If you have recently pondered selling your home, you must know at this point that there have been many foreclosures and short sales in your area. These homes, priced aggressively, have a direct effect on your homes market value. When selling a home, the asking price is based on comparable homes in the area, to include recent short sales and foreclosures. Your house is not necessarily worth more just because you can continue to make your payments. As rediculous as this sounds, it’s a hard, sad truth that needs to be realized. The under cut prices of today’s market make it hard for anyone able to make their mortgage payments to sell their homes due to the deflation of the market. Homeowners with a $300,000 loan on their property are looking at selling for far less than their loan ammounts and are finding themselves upside down in this market. Unfortunatly, these bank owned homes have become a staple in the market and they are very competatively priced.They are your competition and you have to price your house for sale in accordance with the current market value for your community. Pricing is a very important part of trying to sell yuor home and if you do wish to sell in this economy, you will find it difficult to sell your home if the price you are asking is too steep in comparison to the other homes for sale in your community.

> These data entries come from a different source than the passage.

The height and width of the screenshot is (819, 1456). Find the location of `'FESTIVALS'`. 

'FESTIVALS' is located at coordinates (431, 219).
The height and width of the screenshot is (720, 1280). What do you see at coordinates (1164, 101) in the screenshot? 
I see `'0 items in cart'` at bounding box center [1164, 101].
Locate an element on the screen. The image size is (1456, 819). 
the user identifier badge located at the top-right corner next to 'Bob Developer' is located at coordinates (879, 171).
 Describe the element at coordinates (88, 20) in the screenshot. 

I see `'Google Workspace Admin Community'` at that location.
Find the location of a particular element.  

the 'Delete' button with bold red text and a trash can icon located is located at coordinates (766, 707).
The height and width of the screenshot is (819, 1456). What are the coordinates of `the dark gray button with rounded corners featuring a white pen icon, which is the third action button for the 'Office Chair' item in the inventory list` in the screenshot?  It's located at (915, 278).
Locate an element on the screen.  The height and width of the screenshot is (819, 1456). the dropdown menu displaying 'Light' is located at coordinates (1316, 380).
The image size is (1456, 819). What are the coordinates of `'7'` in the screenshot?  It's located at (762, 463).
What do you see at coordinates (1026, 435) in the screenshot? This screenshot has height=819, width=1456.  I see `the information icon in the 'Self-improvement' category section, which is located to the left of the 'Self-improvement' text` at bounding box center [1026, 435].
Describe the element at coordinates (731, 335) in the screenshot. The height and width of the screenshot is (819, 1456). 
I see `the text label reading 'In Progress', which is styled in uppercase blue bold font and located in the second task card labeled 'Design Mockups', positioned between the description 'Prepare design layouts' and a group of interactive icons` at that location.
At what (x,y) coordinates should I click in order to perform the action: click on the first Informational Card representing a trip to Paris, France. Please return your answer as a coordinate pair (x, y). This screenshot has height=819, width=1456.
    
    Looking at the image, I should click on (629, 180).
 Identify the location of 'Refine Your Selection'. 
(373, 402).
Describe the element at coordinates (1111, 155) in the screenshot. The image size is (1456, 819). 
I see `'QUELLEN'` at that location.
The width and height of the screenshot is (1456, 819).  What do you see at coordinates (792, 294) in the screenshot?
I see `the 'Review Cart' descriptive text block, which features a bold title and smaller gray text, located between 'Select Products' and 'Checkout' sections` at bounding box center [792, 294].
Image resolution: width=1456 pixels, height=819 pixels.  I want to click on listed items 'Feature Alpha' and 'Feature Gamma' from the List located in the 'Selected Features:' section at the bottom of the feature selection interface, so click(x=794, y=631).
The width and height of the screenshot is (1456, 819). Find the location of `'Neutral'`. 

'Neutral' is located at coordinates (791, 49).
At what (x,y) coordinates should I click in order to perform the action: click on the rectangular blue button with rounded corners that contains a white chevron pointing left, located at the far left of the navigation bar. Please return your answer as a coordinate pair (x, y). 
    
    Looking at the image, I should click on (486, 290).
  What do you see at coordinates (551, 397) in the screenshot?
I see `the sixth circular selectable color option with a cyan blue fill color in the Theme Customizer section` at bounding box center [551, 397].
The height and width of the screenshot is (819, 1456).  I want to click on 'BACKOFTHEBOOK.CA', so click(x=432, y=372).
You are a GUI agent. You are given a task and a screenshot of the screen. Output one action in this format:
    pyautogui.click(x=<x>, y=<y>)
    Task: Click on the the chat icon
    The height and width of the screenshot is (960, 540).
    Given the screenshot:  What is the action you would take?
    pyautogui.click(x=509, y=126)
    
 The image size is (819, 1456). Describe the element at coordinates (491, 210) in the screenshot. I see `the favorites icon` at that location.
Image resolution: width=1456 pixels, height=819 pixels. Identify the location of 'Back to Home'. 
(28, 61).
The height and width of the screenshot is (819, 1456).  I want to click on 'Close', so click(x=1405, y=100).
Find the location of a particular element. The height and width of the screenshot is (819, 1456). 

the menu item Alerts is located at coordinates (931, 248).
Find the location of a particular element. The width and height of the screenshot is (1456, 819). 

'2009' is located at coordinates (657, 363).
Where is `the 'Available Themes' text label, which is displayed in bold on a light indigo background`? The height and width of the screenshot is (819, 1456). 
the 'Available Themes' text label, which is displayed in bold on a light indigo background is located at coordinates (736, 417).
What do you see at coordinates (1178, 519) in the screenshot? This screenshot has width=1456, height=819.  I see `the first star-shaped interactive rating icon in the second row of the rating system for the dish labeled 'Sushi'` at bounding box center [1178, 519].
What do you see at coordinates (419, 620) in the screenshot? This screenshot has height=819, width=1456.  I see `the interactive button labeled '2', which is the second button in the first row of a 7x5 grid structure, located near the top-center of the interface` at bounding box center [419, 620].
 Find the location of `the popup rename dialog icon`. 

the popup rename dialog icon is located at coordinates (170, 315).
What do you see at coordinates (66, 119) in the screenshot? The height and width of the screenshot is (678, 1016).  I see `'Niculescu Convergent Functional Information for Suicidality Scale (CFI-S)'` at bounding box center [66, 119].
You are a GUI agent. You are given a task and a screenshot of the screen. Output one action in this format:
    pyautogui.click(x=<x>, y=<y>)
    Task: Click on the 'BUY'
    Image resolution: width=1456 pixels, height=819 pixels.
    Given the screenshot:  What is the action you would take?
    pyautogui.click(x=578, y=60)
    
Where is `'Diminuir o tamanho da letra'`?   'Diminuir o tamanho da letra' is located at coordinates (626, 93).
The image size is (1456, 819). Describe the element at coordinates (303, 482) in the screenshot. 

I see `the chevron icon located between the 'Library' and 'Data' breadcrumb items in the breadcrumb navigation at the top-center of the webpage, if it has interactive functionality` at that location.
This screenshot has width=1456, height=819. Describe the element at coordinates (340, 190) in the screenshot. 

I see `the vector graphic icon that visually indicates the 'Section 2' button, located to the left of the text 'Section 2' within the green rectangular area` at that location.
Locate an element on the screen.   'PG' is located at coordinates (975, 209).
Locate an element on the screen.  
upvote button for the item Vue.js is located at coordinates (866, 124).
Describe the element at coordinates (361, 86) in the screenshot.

Loan Modifications: A Permanent Fix or Just a Band-aid

Friday, September 11th, 2009

Written By: Kristin Duff

Many homeowners are discovering the hard way that though the idea of a loan modification seems like a miracle, it’s simply a band-aid. What I mean when I say band-aid is that it’ll cover the abraision temporarily, making the burn go down and helping to ease the pain, until you have to rip the sucker off, pulling the wound open once again. Most of the time, a loan modifiaction request can be a lenghty process during which the homeowner has to undergo the scruteny of the bank holding the loan. The bank requires proof that you, as the homeowner, are under duress and are unable to make your payments. The banks take their time reviewing their documents, causing some hownowners to fall behind even further, or worse, the bank requests a temporary payment, usually three months worth while the bank evaluates the homeowners ability to make payments then says they dont have enough information and they need another temporary payment of similar value. Then, the bank offers you a deal, with a length of time at a lower fixed interest rate. At this point, you’re thinking “i can make that kind of payment”, but the tricky part is lookiing beyond the now factor. As a homeowner seeking a loan modification you need to ask yourself “does this new loan modification actually fix my situation or when the length of time allowed for this fixed interest rate is up, am I going to end up making my situation worse?” In some instances the loan modification documents can even narrow your field of options, eliminating your chances to put your home on the maket via short sale, during which your home is sold at current market value and the rest of your mortgage debt can be forgiven. If you are considering applying for or accepting your banks offer for a loan modification, please take the time to seek advice from a Certified Distressed Property Expert or a trusted lender outside of your bank’s authority to ensure that you aren’t just “covering up” your wounds to deal with them at a later point in time. Falling behind on your payments during this economic crisis is nothing to be ashamed of as long as you seek the proper help to alleviate the situation.